Try: Adopt a high-protein, low-carb, low-sugar diet. Then, at least two types of supplements can help. One is a high-potency B-complex (or high-potency multivitamin). The other is omega-3 fish oil. A little extra zinc can be beneficial as well.
Sometimes, depression has an obvious cause, such as grief, which can lead to long-term changes in brain chemistry. Other times depression has no obvious cause, which suggests a problem with brain chemistry. A B-complex supplement can often brighten moods. In addition, St. John’s wort (Hypericum perforatum) works as well as prescription antidepressants.
Try: For the Bs, opt for a high-potency B-complex supplement. For St. John’s wort, take 300 mg of a standardized extract three times daily (900 mg total), but double the amount for major depression. Vitamin D might also be helpful, especially for wintertime blues.
Anxiety and Tension
Stress generates anxiety and tension. And caffeine can amplify those feelings. Caffeine increases the body’s production of adrenaline and other stimulating neurotransmitters.
Try: The B-complex vitamins can often reduce feelings of anxiety; they have been considered anti-stress vitamins since the 1940s. The omega-3 fish oils and L-theanine are helpful as well.
Amino Acids and Mood
Amino acids, the building blocks of protein, also serve as key constituents of our neurotransmitters. These natural mood boosters are best taken individually, either 15 minutes before eating breakfast or at least two hours after a meal. Otherwise, their absorption will be limited by other amino acids in foods.
- L-Taurine. This amino acid functions in the body as a calming neurotransmitter, and supplements have a mild sedative effect. L-taurine seems to be of particular benefit in epilepsy. Try: 500–1,000 mg daily.
- L-Theanine. Found in high-quality green and black teas, L-theanine is an amino acid that increases the activity of alpha waves in the brain, thereby improving mental focus and producing a greater sense of relaxation. Supplements may reduce anxiety and tension. Try: 100–200 mg, once or twice daily.
- L-Tyrosine. This amino acid serves as the basic building block of our stimulating neurotransmitters, including dopamine, noradrenaline, and adrenaline. It’s also the foundation of thyroid hormones.
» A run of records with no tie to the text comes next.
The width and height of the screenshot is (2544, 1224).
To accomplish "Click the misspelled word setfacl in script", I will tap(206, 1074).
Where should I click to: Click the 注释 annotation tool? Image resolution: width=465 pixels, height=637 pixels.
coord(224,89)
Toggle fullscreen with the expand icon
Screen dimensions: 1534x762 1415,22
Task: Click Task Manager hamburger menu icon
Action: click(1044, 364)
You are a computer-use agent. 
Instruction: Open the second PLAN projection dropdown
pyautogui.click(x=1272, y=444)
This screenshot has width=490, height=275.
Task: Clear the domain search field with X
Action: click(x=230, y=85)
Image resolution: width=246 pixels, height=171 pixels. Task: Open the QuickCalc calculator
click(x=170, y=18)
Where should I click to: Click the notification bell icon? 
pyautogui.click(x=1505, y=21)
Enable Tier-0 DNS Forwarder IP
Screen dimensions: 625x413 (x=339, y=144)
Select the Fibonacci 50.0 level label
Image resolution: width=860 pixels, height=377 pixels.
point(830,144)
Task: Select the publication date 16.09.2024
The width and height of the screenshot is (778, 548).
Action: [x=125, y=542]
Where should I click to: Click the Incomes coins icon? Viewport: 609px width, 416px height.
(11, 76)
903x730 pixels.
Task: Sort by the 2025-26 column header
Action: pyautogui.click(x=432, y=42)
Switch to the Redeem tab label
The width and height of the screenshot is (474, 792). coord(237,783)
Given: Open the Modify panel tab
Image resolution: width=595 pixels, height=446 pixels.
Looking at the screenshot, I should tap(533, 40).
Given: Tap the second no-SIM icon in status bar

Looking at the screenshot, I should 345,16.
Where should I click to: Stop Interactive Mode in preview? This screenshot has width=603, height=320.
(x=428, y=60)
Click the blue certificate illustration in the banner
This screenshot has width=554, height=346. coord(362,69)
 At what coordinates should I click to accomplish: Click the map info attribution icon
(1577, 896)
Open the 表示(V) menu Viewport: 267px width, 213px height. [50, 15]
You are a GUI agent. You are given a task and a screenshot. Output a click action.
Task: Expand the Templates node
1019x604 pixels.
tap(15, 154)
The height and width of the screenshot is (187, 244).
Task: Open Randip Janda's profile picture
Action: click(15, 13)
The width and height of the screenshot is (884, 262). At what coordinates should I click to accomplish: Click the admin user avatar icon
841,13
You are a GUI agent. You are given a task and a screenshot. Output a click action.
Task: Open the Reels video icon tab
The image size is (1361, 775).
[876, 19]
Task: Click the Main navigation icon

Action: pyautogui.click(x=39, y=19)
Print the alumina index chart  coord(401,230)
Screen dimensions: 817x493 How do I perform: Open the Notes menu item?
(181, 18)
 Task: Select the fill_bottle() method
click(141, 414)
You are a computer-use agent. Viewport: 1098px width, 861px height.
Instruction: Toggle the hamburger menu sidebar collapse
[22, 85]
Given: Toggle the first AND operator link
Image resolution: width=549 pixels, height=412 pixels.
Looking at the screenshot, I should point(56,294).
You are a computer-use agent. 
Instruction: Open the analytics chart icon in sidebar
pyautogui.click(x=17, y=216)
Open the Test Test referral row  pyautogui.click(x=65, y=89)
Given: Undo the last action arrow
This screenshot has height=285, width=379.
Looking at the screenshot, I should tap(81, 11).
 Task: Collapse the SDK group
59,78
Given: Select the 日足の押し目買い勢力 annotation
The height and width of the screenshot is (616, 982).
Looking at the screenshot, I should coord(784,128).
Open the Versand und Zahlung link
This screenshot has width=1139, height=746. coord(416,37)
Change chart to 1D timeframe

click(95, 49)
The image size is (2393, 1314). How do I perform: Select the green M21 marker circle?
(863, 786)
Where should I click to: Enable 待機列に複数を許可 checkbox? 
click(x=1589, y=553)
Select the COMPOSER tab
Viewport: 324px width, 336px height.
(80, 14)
Try: 500 mg daily of L-tyrosine before breakfast.
- 5-HTP. This form of the amino acid L-tryptophan is readily converted to serotonin, a calming neurotransmitter of benefit in depression, anxiety, and insomnia. Consider: 50–100 mg three times daily, with the last dose before bed.
- N-acetylcysteine (NAC). This form of the amino acid L-cysteine is especially helpful in obsessive-compulsive behavior (nail-biting, hair pulling, skin picking, etc.), ADD, and drug addictions. It might also help reduce alcohol cravings. Try: 500 mg, one to four times daily, with or without food. Unfortunately, this highly effective amino acid has become harder to find due to pending FDA regulations over its legality as a supplement (and not a drug).